Chris Dunn is President of Certified Healthy. Certified Healthy takes a holistic view of the factors impacting human health and assigns relative value to their importance. It gives property owners, tenants, land use planners and regulators a practical way to guide decision making and allocate resources. The non-profit Certified Healthy was developed to assemble a definitive collection of healthy criteria for communities and buildings. Certified Healthy quantifies the qualitative components of creating a healthy place, providing designs and built projects with a score and recommendations on methods to improve the healthy aspects of a project


Travis Younkin
Executive Director, Upper Kirby Management District

Travis Younkin is the President of the Upper Kirby Redevelopment Authority, President of the Upper Kirby District Foundation (UKDF) and Executive Director of Harris County Improvement District No. 3 (HCID 3).

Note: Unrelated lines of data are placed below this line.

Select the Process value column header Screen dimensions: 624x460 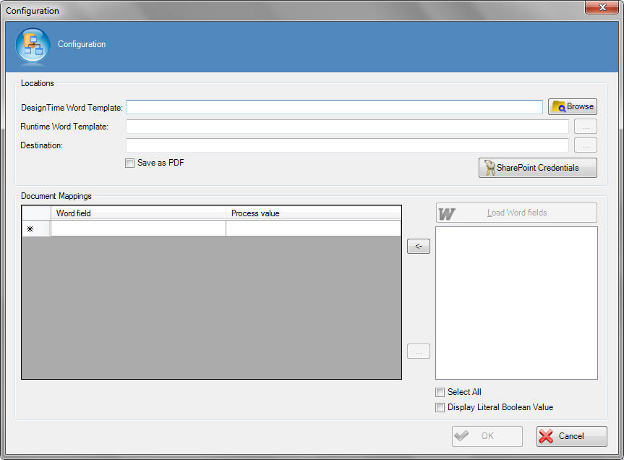coord(313,213)
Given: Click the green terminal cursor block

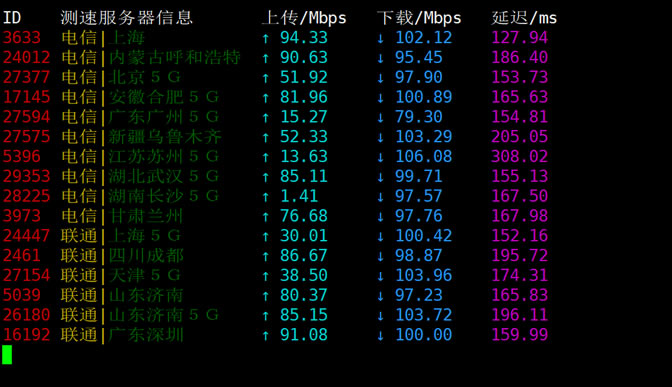Looking at the screenshot, I should click(x=7, y=355).
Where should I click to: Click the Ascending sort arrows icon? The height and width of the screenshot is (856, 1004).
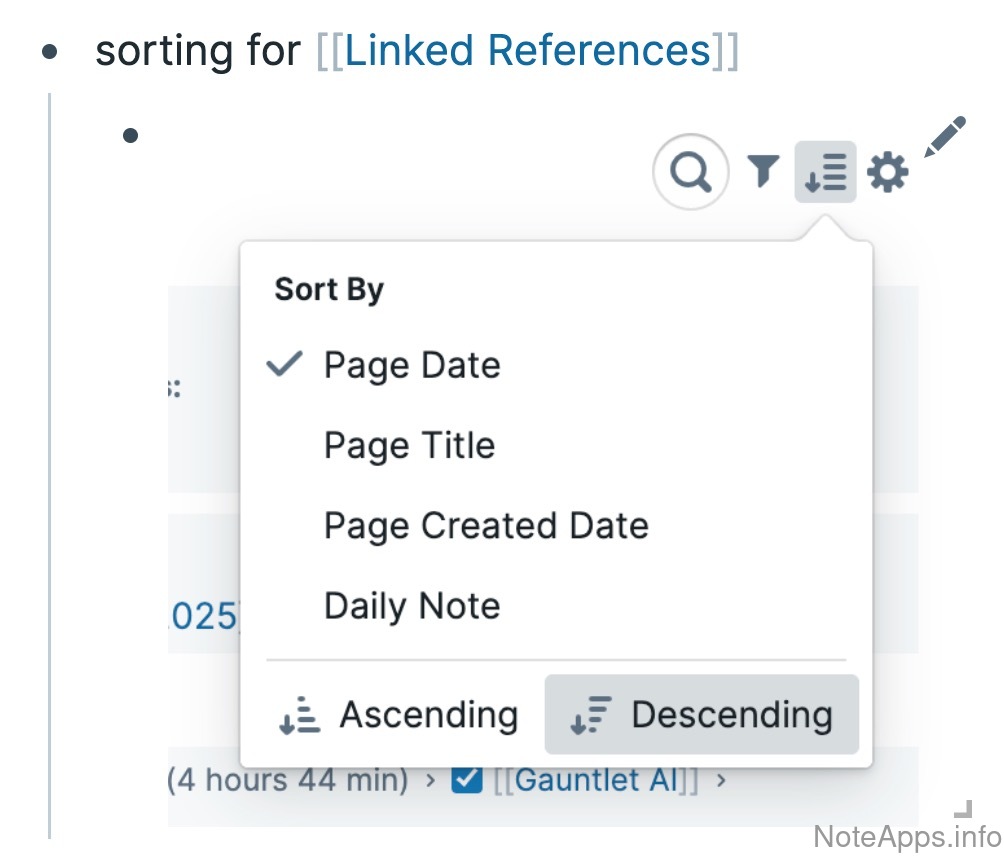(299, 716)

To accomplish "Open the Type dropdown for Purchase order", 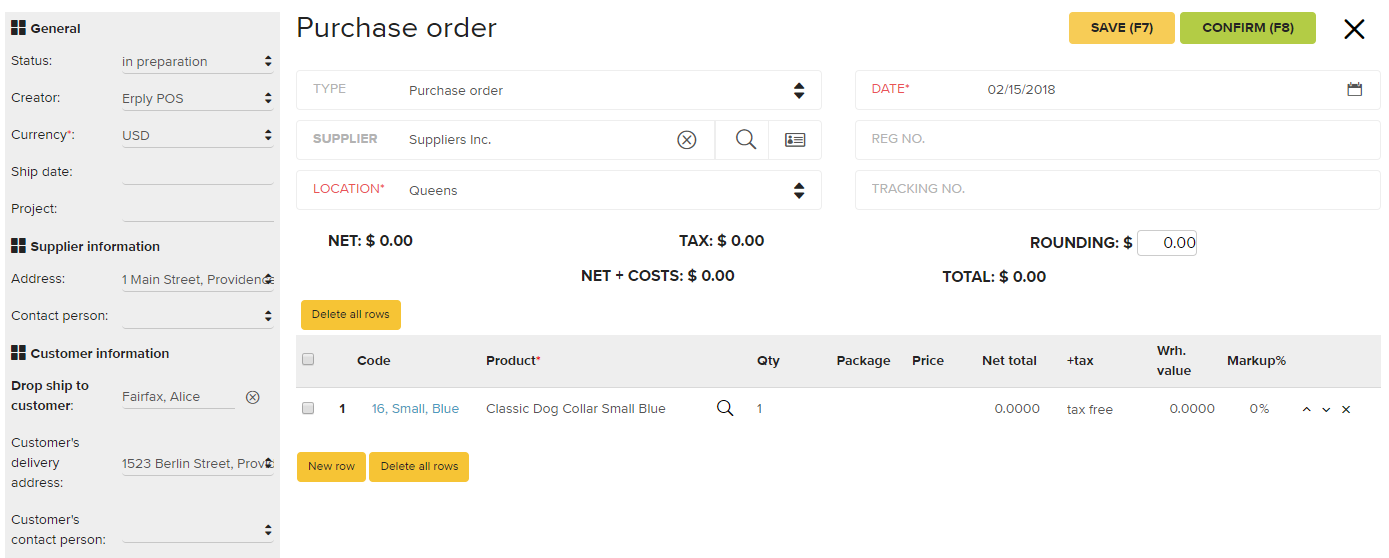I will tap(559, 90).

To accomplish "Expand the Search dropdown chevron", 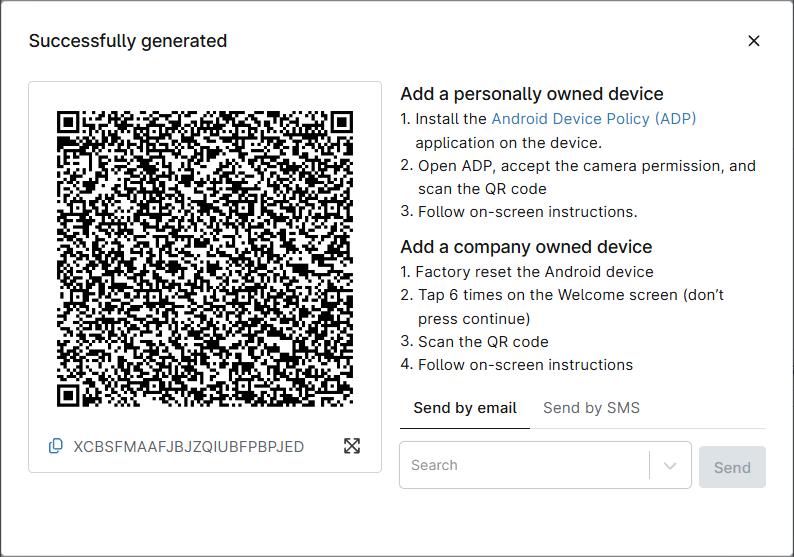I will click(x=670, y=466).
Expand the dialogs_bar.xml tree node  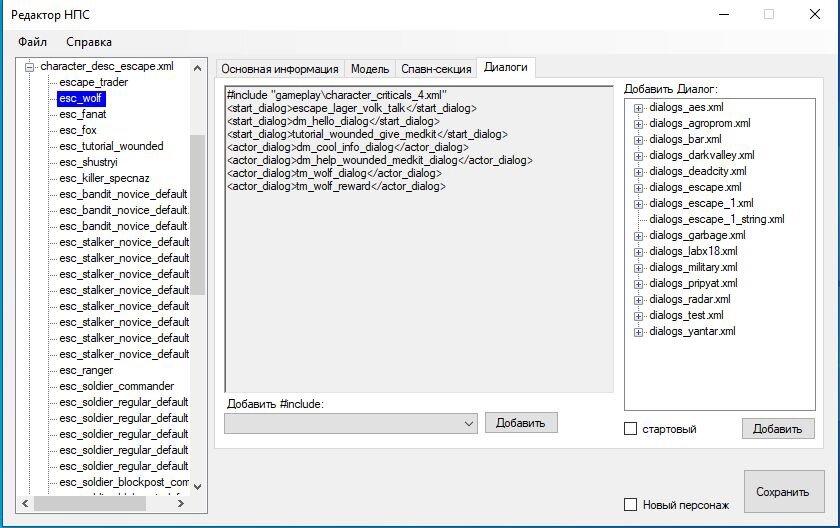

As President of the UKRA, Mr. Younkin is responsible for the oversight, management and implementation of the Authority’s approximate $235 Million Capital Improvement Plan. As Executive Director of HCID 3, Mr. Younkin is responsible for the administration of the District operations, management of public rights-of-way within the District boundaries and implementation of HCID 3’s Capital Improvement Plan that includes pedestrian improvements, overhead utility relocation and beautification efforts. As President of the Upper Kirby District Foundation, a 501 (c) 3 charitable foundation, Mr. Younkin is responsible for the administration and oversight of the UKDF organization and execution of its charitable mission. The UKDF activities include the planning and implementation of major public art initiatives and the programming, maintenance and ongoing management of Levy Park.